(Dataset entries)
□ □ □ □ □ □ □
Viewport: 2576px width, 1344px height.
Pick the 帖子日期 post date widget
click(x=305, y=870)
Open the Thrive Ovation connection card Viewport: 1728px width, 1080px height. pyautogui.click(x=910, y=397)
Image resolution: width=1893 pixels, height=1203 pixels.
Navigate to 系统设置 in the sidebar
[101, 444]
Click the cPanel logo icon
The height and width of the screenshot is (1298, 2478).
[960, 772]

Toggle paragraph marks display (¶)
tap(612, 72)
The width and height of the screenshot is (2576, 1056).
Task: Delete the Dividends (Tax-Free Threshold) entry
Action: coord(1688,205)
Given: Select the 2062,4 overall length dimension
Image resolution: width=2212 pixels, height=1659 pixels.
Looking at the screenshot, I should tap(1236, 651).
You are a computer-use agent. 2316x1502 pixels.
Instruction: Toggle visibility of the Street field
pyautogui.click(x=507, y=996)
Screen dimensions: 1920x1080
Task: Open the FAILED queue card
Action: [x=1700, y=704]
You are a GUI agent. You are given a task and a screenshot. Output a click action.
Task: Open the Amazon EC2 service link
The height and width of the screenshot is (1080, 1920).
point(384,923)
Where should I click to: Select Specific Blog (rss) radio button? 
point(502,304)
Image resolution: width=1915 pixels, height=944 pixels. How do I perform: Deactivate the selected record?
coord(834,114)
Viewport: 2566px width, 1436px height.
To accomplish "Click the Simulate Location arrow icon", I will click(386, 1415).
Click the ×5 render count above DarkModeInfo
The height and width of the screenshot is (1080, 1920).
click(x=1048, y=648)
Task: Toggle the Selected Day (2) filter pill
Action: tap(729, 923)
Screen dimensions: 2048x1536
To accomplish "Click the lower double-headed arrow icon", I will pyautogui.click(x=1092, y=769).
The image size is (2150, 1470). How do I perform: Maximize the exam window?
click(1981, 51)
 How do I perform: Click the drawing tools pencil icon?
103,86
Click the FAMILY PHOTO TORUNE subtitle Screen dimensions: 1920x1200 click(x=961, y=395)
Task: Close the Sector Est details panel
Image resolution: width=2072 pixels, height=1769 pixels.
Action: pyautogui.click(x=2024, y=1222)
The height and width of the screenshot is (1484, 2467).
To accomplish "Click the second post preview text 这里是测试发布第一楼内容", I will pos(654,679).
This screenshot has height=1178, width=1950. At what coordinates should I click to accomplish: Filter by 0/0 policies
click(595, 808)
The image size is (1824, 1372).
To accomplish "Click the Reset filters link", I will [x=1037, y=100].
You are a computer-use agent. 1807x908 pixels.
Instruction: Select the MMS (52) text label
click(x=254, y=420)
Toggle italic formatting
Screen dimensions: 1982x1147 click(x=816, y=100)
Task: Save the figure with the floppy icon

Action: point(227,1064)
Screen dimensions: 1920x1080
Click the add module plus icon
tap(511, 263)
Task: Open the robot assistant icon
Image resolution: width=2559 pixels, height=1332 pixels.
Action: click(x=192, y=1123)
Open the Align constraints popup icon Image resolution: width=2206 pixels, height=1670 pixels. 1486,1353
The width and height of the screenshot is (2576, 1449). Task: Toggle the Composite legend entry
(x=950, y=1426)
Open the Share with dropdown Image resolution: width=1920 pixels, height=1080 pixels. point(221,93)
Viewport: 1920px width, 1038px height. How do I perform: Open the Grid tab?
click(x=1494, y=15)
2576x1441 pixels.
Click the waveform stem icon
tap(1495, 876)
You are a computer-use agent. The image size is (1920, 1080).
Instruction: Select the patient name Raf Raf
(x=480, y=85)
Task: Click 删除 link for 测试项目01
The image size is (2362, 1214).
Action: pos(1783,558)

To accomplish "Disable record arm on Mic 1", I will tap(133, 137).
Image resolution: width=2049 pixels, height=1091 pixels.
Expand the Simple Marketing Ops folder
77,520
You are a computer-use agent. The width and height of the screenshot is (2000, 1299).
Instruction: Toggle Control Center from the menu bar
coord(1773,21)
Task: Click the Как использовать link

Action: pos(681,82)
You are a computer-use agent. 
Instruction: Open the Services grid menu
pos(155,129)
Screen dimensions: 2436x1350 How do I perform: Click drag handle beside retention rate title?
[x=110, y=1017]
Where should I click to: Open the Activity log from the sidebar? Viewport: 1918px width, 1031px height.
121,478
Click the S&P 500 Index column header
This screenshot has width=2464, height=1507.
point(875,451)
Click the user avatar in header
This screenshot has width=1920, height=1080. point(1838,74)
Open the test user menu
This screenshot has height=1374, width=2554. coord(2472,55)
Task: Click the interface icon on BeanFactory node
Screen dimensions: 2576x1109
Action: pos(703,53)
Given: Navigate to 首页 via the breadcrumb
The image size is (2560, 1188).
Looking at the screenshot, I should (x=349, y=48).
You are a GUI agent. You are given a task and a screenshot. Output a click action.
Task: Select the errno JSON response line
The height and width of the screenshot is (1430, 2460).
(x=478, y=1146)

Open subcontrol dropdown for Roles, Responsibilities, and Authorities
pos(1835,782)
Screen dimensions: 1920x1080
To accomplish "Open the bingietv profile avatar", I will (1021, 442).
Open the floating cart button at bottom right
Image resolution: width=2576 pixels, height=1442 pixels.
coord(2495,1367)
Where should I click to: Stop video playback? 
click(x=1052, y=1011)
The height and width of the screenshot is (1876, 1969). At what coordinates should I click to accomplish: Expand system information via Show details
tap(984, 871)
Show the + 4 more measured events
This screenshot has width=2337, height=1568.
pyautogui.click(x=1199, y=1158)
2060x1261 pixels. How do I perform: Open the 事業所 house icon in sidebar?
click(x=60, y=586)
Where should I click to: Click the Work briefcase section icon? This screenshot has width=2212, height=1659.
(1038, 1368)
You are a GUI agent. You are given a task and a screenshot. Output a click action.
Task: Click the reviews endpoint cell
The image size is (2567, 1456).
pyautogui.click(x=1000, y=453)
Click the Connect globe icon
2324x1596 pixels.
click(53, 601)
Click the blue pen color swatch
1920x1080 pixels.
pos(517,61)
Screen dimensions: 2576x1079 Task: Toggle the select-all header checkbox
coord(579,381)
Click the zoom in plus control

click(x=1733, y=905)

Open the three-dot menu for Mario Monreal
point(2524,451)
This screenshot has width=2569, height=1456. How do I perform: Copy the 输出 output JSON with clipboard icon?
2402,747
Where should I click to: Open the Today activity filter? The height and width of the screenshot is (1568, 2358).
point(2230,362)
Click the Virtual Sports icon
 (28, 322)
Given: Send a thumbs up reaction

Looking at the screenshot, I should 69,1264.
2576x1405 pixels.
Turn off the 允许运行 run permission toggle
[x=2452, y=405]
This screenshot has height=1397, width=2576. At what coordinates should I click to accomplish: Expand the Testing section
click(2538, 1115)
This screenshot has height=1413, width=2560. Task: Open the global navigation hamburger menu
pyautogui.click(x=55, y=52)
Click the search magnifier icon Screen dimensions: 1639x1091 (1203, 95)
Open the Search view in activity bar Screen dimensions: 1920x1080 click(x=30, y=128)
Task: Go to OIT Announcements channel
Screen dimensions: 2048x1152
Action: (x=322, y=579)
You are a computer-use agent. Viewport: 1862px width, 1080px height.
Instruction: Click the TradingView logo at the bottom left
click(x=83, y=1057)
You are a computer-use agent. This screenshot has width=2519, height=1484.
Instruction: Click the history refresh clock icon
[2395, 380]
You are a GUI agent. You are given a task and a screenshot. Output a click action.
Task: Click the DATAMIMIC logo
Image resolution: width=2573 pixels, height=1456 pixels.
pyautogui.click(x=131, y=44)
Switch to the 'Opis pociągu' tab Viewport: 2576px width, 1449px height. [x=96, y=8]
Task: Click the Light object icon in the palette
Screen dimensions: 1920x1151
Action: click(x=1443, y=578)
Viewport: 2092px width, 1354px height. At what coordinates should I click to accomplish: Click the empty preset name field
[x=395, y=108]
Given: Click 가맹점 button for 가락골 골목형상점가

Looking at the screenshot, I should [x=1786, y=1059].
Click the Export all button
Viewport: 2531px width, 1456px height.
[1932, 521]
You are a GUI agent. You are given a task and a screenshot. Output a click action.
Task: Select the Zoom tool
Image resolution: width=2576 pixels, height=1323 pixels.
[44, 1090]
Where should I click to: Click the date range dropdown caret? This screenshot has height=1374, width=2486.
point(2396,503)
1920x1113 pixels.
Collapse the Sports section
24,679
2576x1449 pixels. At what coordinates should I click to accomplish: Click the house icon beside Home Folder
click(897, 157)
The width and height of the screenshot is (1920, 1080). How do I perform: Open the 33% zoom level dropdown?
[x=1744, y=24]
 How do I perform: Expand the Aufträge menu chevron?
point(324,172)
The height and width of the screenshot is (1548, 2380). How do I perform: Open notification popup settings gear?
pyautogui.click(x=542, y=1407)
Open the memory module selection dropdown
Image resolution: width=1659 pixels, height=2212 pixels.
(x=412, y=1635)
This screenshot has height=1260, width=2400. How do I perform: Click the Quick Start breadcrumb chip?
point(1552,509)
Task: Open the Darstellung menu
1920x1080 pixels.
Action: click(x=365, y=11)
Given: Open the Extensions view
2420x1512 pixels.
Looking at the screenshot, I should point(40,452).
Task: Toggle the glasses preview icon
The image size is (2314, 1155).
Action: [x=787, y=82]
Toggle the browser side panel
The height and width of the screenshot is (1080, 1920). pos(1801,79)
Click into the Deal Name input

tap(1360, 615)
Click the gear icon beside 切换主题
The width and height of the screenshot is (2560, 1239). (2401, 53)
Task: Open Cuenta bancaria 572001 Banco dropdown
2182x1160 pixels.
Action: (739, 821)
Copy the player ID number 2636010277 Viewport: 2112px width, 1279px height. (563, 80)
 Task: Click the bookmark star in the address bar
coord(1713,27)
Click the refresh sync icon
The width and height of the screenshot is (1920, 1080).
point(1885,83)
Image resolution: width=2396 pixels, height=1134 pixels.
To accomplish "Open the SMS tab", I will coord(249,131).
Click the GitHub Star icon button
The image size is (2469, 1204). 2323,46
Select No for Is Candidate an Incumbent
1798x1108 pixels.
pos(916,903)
□ □ □ □ □ □ □
*GOAL OF THE EXERCISE*:
In the data above, find the line with "Viewport: 2566px width, 1436px height." and the line with "Task: Click 删除 link for 测试项目01". Retype both, plus every line between them, exactly.

*RESPONSE BOX*:
Viewport: 2566px width, 1436px height.
To accomplish "Click the Simulate Location arrow icon", I will click(386, 1415).
Click the ×5 render count above DarkModeInfo
The height and width of the screenshot is (1080, 1920).
click(x=1048, y=648)
Task: Toggle the Selected Day (2) filter pill
Action: tap(729, 923)
Screen dimensions: 2048x1536
To accomplish "Click the lower double-headed arrow icon", I will pyautogui.click(x=1092, y=769).
The image size is (2150, 1470). How do I perform: Maximize the exam window?
click(1981, 51)
 How do I perform: Click the drawing tools pencil icon?
103,86
Click the FAMILY PHOTO TORUNE subtitle Screen dimensions: 1920x1200 click(x=961, y=395)
Task: Close the Sector Est details panel
Image resolution: width=2072 pixels, height=1769 pixels.
Action: pyautogui.click(x=2024, y=1222)
The height and width of the screenshot is (1484, 2467).
To accomplish "Click the second post preview text 这里是测试发布第一楼内容", I will pos(654,679).
This screenshot has height=1178, width=1950. At what coordinates should I click to accomplish: Filter by 0/0 policies
click(595, 808)
The image size is (1824, 1372).
To accomplish "Click the Reset filters link", I will [x=1037, y=100].
You are a computer-use agent. 1807x908 pixels.
Instruction: Select the MMS (52) text label
click(x=254, y=420)
Toggle italic formatting
Screen dimensions: 1982x1147 click(x=816, y=100)
Task: Save the figure with the floppy icon

Action: point(227,1064)
Screen dimensions: 1920x1080
Click the add module plus icon
tap(511, 263)
Task: Open the robot assistant icon
Image resolution: width=2559 pixels, height=1332 pixels.
Action: click(x=192, y=1123)
Open the Align constraints popup icon Image resolution: width=2206 pixels, height=1670 pixels. 1486,1353
The width and height of the screenshot is (2576, 1449). Task: Toggle the Composite legend entry
(x=950, y=1426)
Open the Share with dropdown Image resolution: width=1920 pixels, height=1080 pixels. point(221,93)
Viewport: 1920px width, 1038px height. How do I perform: Open the Grid tab?
click(x=1494, y=15)
2576x1441 pixels.
Click the waveform stem icon
tap(1495, 876)
You are a computer-use agent. The image size is (1920, 1080).
Instruction: Select the patient name Raf Raf
(x=480, y=85)
Task: Click 删除 link for 测试项目01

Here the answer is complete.